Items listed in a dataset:
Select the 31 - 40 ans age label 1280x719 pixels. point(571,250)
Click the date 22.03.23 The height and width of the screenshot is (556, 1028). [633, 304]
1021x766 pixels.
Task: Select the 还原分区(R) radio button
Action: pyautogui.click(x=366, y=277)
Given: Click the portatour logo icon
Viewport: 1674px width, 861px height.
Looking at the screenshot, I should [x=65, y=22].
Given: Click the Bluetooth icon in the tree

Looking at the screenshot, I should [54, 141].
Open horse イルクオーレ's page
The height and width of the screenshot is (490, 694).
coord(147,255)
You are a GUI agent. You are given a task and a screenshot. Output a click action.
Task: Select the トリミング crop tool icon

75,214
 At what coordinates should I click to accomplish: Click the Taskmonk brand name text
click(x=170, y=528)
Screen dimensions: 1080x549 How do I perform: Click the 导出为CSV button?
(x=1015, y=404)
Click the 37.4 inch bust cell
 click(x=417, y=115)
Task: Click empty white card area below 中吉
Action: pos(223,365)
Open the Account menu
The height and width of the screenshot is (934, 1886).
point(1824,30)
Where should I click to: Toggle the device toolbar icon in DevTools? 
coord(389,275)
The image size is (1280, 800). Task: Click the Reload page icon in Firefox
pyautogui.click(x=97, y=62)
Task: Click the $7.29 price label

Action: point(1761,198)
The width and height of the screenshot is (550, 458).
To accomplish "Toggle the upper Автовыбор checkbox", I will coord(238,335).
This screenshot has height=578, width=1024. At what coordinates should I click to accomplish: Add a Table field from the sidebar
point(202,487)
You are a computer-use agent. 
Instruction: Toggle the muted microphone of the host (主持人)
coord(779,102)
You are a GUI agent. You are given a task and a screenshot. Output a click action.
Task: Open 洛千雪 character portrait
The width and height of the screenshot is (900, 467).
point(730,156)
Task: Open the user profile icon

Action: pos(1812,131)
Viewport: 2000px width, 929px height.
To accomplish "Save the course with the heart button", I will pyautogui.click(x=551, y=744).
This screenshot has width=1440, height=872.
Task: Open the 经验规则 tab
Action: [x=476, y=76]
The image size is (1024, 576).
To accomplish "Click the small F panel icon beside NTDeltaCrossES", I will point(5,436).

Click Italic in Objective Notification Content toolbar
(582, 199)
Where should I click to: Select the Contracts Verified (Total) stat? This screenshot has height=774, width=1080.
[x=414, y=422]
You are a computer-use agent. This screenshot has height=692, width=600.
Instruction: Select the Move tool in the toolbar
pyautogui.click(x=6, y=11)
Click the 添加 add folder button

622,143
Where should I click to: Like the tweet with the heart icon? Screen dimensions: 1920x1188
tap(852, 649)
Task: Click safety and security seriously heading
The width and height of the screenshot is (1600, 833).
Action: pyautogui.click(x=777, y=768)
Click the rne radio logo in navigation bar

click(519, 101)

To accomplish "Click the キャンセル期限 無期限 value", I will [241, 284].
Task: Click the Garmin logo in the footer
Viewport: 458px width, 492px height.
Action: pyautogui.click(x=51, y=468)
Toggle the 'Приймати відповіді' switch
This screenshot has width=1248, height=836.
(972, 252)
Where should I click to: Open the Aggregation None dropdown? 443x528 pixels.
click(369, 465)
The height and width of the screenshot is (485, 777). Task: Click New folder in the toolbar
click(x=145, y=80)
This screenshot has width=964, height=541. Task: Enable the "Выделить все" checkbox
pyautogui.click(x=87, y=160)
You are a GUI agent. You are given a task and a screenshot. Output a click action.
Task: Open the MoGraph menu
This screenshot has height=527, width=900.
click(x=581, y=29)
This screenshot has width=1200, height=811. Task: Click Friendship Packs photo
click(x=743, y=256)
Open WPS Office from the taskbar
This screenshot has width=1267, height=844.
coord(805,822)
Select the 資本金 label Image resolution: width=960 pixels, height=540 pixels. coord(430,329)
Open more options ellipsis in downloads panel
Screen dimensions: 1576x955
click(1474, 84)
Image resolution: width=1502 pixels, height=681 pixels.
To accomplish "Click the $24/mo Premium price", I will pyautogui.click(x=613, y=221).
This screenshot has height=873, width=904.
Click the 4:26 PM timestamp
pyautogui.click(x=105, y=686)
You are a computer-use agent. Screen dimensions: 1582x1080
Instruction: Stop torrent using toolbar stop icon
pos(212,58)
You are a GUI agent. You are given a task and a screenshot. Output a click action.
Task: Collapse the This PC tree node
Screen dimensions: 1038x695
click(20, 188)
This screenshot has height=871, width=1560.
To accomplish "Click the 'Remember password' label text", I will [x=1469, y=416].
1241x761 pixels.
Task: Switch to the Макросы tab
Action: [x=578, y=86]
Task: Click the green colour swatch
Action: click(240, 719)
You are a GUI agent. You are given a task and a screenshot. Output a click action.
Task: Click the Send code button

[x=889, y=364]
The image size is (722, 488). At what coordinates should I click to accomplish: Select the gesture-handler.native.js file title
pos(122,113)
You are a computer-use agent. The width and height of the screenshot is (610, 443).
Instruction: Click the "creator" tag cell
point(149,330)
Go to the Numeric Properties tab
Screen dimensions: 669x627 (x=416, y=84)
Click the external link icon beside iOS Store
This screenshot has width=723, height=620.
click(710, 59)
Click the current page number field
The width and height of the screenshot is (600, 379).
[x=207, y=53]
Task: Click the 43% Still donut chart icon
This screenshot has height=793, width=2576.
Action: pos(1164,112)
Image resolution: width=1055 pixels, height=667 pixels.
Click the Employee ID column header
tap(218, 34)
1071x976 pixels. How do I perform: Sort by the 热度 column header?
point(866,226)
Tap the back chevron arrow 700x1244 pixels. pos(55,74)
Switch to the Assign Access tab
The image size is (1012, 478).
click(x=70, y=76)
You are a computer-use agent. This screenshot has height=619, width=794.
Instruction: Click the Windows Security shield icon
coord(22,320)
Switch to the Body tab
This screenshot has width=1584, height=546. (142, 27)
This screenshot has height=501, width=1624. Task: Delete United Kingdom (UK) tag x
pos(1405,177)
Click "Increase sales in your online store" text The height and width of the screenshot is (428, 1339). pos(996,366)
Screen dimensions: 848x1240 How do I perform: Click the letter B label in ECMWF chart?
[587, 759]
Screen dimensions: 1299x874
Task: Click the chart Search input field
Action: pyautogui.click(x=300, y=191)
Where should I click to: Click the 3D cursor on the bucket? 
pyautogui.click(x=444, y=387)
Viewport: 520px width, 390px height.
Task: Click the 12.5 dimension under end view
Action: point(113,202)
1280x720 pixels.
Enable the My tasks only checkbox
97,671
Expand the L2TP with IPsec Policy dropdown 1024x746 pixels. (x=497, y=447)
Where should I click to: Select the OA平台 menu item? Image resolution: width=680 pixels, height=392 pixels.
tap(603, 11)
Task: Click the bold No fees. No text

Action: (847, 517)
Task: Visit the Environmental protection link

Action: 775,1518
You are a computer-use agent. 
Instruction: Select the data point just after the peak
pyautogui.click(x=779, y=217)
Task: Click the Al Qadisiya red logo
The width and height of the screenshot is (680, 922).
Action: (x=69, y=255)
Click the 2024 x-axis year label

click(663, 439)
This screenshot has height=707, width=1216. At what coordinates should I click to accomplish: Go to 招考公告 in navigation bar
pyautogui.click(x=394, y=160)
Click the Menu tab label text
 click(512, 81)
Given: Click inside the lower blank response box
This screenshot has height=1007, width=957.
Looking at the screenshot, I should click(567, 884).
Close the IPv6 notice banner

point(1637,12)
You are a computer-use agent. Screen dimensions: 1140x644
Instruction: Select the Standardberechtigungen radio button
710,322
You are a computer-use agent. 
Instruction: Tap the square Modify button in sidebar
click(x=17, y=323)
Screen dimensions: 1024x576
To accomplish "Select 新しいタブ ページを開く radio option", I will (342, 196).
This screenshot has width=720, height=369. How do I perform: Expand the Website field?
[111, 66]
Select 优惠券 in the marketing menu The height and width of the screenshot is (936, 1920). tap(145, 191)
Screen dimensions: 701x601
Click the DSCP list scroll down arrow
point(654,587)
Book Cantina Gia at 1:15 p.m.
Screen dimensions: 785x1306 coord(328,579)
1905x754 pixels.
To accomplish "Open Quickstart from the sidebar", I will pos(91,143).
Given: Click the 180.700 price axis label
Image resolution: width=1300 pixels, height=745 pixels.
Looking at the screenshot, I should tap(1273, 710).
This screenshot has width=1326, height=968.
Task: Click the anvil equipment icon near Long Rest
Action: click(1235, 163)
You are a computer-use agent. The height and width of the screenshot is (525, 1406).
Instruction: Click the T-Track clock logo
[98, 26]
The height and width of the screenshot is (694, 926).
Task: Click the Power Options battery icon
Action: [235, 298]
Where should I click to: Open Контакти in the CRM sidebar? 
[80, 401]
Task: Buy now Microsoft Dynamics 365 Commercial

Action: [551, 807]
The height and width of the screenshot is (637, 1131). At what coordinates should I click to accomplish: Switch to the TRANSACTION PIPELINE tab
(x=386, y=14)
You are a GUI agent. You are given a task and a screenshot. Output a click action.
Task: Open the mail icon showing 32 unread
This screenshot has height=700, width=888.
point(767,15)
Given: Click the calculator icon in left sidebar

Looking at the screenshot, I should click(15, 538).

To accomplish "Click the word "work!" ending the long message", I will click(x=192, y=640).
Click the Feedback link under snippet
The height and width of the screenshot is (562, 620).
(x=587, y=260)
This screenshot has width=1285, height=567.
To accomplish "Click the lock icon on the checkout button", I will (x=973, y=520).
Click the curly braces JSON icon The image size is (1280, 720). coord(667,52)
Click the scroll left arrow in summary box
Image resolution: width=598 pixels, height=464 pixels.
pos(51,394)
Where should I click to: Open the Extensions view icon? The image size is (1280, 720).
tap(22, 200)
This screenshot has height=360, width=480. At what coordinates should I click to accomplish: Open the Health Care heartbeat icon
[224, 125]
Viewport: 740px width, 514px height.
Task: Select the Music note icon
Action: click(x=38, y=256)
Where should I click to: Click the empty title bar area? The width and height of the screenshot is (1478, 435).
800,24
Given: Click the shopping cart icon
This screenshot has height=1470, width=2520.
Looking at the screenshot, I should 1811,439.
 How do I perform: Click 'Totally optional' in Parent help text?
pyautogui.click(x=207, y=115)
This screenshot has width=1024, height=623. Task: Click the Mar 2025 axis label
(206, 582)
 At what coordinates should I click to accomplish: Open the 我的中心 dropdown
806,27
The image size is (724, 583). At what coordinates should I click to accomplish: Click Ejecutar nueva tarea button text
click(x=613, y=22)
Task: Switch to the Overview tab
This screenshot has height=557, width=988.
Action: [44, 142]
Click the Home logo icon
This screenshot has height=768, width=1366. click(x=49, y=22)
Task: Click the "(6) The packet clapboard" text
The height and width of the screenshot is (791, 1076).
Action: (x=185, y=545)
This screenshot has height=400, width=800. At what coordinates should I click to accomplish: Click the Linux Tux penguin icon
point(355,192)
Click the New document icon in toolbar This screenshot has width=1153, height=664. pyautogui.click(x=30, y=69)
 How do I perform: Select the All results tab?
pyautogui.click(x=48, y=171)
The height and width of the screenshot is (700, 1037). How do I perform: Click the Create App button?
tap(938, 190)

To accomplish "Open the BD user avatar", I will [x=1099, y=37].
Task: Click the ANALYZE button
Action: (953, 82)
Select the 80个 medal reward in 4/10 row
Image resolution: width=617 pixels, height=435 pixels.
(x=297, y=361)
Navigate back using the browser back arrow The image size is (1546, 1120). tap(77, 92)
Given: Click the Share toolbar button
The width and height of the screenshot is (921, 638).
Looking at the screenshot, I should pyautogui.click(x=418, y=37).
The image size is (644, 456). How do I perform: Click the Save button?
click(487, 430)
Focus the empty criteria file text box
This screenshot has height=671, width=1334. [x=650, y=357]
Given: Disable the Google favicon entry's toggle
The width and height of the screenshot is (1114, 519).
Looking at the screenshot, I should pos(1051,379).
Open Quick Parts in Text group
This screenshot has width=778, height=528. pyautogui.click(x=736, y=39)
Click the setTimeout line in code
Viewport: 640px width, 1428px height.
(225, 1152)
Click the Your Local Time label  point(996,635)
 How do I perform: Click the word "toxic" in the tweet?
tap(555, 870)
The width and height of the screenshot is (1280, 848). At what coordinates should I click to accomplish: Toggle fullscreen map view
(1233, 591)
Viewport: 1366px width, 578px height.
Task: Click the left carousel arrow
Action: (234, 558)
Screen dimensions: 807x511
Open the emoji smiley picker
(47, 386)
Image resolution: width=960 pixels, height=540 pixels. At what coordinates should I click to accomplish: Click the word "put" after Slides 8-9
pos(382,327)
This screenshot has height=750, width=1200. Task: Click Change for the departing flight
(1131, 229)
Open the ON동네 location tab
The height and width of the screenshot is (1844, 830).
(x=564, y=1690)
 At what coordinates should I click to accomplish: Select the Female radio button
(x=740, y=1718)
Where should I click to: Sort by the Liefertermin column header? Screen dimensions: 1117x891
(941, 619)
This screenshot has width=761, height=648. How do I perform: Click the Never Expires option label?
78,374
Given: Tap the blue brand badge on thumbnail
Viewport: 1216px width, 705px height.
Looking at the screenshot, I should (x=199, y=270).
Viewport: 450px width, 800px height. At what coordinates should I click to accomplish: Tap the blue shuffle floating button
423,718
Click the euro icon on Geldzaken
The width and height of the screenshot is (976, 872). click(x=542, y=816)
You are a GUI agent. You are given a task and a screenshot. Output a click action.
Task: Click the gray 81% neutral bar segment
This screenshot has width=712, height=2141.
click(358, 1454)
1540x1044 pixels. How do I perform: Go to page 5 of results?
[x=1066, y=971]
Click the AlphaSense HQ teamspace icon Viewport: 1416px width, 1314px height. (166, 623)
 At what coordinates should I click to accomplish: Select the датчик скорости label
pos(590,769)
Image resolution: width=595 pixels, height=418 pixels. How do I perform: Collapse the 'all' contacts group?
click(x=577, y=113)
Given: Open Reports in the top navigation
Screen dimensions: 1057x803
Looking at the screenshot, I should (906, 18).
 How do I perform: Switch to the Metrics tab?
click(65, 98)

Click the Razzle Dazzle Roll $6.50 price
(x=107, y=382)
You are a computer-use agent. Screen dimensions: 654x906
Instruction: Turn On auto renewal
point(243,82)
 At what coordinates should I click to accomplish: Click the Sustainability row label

Task. Please filter the entries above down to the lines holding "panel" and copy them.

Solution to the exercise.
To accomplish "Click the small F panel icon beside NTDeltaCrossES", I will point(5,436).
Open more options ellipsis in downloads panel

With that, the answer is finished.